Expert warns decline of pollinators could cause food-cost spike
From pesticide use to climate change, a number of factors are causing the populations of bees and other pollinators to decline, a University of Guelph researcher said Thursday at a conference in Ridgetown.
People should care about pollinator decline, first and foremost, because it has an effect on agricultural production, said Nigel Raine, the Rebanks Family chair in pollinator conservation at the university ’s school of environmental science.
“About one in three mouthfuls of food that we consume are dependent on the pollination services of insect pollinators,” he said during a presentation at the South West Agricultural Conference. “When we have excellent levels of pollination, we have abundant diversity of healthy, nutritious foods — lots and lots of fruits, vegetables and nuts,” he said, adding it’s also important for production of other crops that go into feedstock for livestock.
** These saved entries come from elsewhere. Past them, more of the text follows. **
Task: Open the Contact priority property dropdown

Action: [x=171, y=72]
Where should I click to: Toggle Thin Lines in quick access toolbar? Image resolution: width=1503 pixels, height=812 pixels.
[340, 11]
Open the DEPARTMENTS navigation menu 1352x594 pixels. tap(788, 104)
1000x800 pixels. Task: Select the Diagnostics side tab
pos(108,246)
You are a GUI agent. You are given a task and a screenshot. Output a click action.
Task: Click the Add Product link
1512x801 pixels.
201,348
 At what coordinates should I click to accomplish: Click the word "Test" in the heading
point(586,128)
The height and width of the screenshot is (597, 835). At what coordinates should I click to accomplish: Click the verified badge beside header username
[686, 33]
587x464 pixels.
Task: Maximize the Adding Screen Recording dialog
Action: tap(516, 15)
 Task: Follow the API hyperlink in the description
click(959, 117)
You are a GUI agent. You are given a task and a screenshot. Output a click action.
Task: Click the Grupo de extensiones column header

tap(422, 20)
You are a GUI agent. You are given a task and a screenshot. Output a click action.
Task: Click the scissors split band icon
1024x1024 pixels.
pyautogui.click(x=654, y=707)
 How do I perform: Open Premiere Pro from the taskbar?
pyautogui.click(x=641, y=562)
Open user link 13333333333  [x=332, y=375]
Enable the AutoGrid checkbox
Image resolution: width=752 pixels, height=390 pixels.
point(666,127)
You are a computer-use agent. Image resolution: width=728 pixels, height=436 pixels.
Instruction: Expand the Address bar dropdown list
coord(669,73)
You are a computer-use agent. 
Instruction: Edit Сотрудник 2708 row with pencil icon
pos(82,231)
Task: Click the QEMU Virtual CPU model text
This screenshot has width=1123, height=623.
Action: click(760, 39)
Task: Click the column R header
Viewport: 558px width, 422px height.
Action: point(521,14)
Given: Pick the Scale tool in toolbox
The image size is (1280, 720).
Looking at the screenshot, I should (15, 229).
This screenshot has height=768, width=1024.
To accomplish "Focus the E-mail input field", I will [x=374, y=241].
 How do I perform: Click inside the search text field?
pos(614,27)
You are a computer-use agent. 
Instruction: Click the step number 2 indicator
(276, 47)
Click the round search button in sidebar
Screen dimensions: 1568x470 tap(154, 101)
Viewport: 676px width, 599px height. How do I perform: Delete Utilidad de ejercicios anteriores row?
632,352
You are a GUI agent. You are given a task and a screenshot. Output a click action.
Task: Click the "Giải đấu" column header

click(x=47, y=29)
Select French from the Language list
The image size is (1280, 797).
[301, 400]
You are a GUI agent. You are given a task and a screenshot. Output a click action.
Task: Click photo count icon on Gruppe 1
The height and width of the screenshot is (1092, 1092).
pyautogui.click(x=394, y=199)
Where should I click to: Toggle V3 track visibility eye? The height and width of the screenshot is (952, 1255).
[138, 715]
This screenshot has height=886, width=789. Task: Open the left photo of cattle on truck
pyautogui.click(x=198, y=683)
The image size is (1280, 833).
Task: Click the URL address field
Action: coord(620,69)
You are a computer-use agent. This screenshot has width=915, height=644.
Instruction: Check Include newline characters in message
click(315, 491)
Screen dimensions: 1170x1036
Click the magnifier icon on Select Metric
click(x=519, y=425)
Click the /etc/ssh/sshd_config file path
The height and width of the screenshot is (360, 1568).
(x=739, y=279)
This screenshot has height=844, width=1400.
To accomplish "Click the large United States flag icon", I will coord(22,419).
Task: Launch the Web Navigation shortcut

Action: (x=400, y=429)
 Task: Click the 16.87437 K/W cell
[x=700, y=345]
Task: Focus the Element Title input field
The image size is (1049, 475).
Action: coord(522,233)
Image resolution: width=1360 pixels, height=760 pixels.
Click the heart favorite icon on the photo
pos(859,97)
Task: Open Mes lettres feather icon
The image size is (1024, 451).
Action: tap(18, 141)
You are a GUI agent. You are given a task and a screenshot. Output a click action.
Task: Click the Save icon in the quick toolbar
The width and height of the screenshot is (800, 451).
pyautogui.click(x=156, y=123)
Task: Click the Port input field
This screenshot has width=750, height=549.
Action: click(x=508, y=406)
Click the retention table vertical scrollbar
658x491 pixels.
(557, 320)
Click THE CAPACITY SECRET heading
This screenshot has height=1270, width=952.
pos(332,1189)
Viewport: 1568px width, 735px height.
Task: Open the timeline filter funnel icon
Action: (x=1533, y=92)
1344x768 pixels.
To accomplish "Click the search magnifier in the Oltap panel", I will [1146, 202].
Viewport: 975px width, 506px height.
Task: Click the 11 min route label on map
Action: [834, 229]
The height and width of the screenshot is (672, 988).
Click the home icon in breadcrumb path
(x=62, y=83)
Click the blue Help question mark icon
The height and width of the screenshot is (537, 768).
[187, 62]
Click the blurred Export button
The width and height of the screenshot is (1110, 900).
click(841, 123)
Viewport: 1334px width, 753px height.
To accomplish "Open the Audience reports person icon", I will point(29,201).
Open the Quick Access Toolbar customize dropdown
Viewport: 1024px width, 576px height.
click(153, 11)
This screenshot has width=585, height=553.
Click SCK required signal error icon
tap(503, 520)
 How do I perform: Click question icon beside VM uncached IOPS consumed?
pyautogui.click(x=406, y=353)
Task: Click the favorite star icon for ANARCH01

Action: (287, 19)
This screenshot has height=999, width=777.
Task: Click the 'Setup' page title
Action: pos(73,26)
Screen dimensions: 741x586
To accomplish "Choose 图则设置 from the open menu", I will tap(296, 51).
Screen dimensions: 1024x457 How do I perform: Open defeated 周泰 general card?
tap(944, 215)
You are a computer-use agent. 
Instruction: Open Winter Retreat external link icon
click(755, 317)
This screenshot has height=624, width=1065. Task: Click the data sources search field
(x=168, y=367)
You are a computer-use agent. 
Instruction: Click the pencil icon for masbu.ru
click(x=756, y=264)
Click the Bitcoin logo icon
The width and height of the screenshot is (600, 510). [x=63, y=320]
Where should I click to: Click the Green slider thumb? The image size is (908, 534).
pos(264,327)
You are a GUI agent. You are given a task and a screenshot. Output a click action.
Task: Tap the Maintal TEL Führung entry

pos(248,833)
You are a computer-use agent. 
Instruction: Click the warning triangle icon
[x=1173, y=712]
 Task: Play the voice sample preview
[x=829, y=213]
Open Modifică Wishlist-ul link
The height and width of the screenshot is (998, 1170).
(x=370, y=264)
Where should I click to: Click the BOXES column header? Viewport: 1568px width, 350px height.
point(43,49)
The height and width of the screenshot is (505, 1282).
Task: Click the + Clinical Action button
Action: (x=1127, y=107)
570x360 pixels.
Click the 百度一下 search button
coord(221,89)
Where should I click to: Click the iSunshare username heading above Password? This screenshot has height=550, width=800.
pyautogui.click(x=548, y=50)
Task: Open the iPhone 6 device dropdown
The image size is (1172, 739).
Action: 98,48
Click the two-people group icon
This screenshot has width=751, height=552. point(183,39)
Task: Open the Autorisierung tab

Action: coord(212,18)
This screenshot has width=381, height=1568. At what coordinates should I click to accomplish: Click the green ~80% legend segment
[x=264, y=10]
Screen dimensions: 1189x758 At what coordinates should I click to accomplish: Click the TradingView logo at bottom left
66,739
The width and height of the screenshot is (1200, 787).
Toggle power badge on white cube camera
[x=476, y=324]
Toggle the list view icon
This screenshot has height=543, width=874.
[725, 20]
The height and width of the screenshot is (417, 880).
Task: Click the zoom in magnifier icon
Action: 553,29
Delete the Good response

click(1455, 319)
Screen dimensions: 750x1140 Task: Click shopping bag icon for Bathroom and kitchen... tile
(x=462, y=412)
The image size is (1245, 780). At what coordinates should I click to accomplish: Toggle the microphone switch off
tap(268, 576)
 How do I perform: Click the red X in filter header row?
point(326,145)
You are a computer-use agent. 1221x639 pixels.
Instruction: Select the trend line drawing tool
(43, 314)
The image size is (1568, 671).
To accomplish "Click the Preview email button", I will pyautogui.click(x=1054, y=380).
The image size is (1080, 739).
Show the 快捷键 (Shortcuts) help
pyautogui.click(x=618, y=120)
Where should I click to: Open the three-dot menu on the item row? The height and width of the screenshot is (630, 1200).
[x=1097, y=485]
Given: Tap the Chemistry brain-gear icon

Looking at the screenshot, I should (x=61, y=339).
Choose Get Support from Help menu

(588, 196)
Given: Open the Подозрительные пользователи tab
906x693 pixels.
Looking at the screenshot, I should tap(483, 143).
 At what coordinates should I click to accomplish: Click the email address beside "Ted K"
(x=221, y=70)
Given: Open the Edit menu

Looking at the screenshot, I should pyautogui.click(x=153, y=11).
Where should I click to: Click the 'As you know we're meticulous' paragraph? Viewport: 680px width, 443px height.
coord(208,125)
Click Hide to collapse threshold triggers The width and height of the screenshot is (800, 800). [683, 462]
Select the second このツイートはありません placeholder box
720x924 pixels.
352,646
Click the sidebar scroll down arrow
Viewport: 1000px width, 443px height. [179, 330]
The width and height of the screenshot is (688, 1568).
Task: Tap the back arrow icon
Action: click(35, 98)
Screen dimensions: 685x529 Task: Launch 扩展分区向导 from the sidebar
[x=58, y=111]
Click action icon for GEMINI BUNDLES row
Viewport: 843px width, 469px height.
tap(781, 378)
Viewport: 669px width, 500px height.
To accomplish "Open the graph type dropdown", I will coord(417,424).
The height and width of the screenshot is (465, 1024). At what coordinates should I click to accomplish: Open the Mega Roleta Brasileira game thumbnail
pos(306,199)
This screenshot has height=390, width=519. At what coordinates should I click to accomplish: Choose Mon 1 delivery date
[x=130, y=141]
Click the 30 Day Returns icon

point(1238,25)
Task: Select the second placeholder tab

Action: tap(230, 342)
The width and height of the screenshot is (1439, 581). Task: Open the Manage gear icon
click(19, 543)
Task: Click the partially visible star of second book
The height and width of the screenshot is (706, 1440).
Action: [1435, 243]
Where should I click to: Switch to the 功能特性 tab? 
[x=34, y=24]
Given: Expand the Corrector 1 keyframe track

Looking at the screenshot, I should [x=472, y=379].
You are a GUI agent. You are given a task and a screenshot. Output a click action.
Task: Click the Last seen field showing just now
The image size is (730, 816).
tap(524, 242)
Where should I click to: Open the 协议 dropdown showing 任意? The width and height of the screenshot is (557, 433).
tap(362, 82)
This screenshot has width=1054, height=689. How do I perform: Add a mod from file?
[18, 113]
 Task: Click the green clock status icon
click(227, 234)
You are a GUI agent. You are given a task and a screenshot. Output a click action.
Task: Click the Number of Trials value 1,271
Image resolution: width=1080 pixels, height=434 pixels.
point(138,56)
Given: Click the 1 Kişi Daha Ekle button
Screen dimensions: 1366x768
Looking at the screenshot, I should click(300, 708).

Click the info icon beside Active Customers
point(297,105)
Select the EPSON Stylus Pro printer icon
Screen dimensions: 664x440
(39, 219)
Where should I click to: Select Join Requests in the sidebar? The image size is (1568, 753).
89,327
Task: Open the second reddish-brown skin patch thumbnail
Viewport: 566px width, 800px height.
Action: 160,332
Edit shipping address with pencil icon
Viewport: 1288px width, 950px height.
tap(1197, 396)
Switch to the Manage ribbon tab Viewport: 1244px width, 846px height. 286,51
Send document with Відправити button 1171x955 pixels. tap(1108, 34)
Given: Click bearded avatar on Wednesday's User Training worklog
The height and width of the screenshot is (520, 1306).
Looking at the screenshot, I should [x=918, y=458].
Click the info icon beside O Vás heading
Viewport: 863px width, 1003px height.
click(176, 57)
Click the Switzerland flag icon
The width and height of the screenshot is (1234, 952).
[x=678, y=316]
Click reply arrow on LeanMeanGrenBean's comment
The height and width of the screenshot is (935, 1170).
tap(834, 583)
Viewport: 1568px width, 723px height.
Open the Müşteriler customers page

If pollinator decline continues on its current trend, food prices could “skyrocket,” he said, especially with some estimates that the world’s population could exceed nine billion by 2050. Pollinator decline also affects the biodiversity of plants, as about 90 per cent of flowering plants rely on pollination, he said. The issue is important to a region like southern Ontario, he added, because it’s home to about 420 of the 855 species of pollinators in Canada. Some bee species have declined by 96 per cent, though others are still common, said Raine. Canada, for example, hasn’t seen the rusty patch bumblebee for 10 years since it was last spotted in Pinery Provincial Park near Grand Bend, he said.
Raine said his lab has looked at the effect of insecticides on certain species of bees. It has found effects on their navigation, ability to find their hives, the flower choices bumblebees make, their learning performance and their ability to make pollen based on low-level exposure to these chemicals. “We see in bumblebees that low levels of exposure can affect the likelihood of a queen to set up a colony at the beginning of the spring,” he said.
“They can affect the reproductive output of colonies, the number of queens and males that are produced, and the success of which they mate.” Apples exposed to low levels of pesticides can also affect the success of pollination of those apples, Raine added.
Although he said these are “relatively subtle effects,” these changes in behaviour “may be affecting pollination services relatively widely.” As well, Raine said the rising of the April mean temperature, especially over the past 40 years, has been associated with an earlier emergence of certain bee species. He said data have shown butterflies are expectedly moving northward to stay within their “thermal zone,” but bee species are not doing the same and those at the southern part of their geographical zone are experiencing significant losses.
“We seem to be seeing their ranges being compressed, and they may be struggling to adapt as quickly as we thought they would to climate change,” he said. “What’s happening to other pollinators, we really don’t know because we don’t have good enough data to look at that yet.” Raine said a recent report showed about four per cent are at risk of extinction, but more than 1,000 bee species are considered “data deficient,” meaning scientists can’t say how their numbers are declining or improving. One way to stem the decline of pollinators is to support their habitats, he said, but this takes some careful considerations.
“We need to know which flowers we need to provide for them to provide the nectar and pollen they need,” he said, adding the distances between these flowers and nesting sites also need to be considered.
Habitat degradation itself is another cause of bee decline, said Raine, as well as exposure to pathogens and invasive species.